Increased API Errors

Incident Report for Fly.io

Resolved

This incident has been resolved.
Posted Nov 29, 2025 - 07:05 UTC

Update

Our metrics show that machines API has mostly recovered. We're still working through a small number of degraded Managed Postgres clusters.
Posted Nov 29, 2025 - 03:41 UTC

Monitoring

We have identified and implemented a fix for the root cause of this incident and are monitoring the results. Machines API should be seeing recovery.

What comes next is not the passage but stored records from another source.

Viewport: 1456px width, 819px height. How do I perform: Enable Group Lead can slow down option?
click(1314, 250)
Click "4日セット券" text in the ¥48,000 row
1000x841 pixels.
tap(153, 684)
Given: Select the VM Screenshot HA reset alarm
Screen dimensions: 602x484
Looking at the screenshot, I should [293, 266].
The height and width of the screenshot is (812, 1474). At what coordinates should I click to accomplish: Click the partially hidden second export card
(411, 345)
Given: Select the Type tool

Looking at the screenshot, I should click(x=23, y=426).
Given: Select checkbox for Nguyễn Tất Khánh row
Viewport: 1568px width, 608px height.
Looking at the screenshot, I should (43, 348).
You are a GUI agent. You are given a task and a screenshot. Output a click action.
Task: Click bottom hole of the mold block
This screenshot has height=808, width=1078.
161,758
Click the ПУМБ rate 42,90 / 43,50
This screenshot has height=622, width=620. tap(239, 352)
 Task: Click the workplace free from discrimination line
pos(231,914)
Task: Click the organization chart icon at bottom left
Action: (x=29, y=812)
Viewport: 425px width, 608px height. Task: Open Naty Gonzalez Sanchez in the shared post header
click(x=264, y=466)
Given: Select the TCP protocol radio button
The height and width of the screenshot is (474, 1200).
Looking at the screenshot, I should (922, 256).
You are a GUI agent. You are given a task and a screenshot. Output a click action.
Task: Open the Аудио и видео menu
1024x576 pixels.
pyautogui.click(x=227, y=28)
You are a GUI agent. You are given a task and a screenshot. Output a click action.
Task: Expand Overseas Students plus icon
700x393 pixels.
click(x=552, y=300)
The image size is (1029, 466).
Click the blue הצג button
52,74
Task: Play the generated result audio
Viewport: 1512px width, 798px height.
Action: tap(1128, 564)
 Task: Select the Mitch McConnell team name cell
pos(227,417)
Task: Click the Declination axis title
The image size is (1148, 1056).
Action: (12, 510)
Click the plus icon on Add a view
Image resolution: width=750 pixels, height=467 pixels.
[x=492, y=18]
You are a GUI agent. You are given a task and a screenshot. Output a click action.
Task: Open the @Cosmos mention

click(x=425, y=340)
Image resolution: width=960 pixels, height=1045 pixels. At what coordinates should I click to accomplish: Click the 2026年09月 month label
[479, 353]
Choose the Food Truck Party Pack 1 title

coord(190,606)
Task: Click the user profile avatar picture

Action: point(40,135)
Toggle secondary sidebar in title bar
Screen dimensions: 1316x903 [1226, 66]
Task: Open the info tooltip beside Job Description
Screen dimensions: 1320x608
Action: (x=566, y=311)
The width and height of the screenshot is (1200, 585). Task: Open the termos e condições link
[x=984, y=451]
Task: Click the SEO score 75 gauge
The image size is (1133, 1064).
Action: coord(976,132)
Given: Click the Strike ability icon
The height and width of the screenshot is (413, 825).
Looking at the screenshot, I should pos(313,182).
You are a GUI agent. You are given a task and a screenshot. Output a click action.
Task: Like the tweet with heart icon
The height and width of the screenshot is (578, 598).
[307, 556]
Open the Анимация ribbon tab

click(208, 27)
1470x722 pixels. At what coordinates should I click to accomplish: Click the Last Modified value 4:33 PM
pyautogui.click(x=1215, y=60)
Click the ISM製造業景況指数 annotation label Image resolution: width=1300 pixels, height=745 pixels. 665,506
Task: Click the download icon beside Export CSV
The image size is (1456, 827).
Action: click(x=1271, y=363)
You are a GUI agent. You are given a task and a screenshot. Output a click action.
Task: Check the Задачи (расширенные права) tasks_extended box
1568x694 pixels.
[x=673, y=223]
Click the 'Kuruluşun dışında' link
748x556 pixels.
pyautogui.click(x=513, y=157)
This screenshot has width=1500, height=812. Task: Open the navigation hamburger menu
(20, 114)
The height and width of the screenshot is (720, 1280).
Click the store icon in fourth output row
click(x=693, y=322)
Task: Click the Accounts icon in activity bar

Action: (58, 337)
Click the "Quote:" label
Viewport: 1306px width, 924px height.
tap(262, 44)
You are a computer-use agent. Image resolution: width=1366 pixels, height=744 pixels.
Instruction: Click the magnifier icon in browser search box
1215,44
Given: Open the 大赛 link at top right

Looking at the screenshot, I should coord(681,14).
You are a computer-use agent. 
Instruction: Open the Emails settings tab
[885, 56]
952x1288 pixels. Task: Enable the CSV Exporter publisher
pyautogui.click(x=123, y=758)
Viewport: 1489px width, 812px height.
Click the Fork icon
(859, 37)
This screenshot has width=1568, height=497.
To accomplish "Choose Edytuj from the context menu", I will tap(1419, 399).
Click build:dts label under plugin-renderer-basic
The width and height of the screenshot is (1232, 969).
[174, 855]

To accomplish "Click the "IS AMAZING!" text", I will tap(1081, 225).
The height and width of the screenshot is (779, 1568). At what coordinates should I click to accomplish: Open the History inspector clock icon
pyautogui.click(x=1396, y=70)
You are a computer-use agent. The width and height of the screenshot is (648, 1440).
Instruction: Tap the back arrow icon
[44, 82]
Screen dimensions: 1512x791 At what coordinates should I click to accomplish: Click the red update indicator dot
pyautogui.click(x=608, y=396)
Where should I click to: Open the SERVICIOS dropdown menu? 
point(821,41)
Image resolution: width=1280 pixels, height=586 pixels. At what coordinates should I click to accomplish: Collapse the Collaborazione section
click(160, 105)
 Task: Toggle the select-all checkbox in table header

On the Managed Postgres side, New MPG creates should be working. A small number of clusters remain degraded, or are experiencing connectivity issues. We are continuing to restore these as quickly as possible.
Posted Nov 29, 2025 - 02:58 UTC

Update

We are continuing to work on a fix for this issue. Users will still see elevated error rates creating new apps, machines, and MPG clusters, as well as other API operations. Users may also see newly created machines remaining in a `created` state for an extended period before starting.
Posted Nov 29, 2025 - 02:30 UTC

Update

We are continuing to work on a fix for this issue.
Posted Nov 29, 2025 - 01:17 UTC

Update

We are continuing to see elevated errors with creating new apps, new MPG clusters, and setting secrets. A small number of MPG clusters continue to see connectivity errors. We are continuing to work on these issues.
Posted Nov 29, 2025 - 00:33 UTC

Update

We continue to see increased error rates creating new apps and MPG clusters, as well as with setting secrets. We are continuing to work to resolve these issues.

A small number of MPG clusters are still experiencing connectivity issues. We are working to restore these to a healthy state as quickly as possible.
Posted Nov 28, 2025 - 23:41 UTC

Update

We have identified some continuing issues with creating new apps and secrets and are working to resolve them.
Posted Nov 28, 2025 - 22:17 UTC

Update

Our monitoring indicates that machines API, flyctl and dashboard access should have recovered. Some Managed Postgres clusters may still be affected -- Rest assured that your cluster's data is intact while we are working to recover them to a working state.
Posted Nov 28, 2025 - 21:54 UTC

Identified

We have identified and implemented a fix for the API outage. Some Managed Postgres clusters may be affected as a secondary effect and we are currently working to restore them.
Posted Nov 28, 2025 - 21:36 UTC

Investigating

We are investigating an increase in errors that affects numerous API endpoints including the Machines API, flyctl and dashboard.
Posted Nov 28, 2025 - 21:16 UTC
This incident affected: Managed Postgres (Management Plane - ORD, Management Plane - IAD, Management Plane - FRA, Management Plane - GRU, Management Plane - LAX, Management Plane - SYD) and Dashboard, Machines API, Deployments.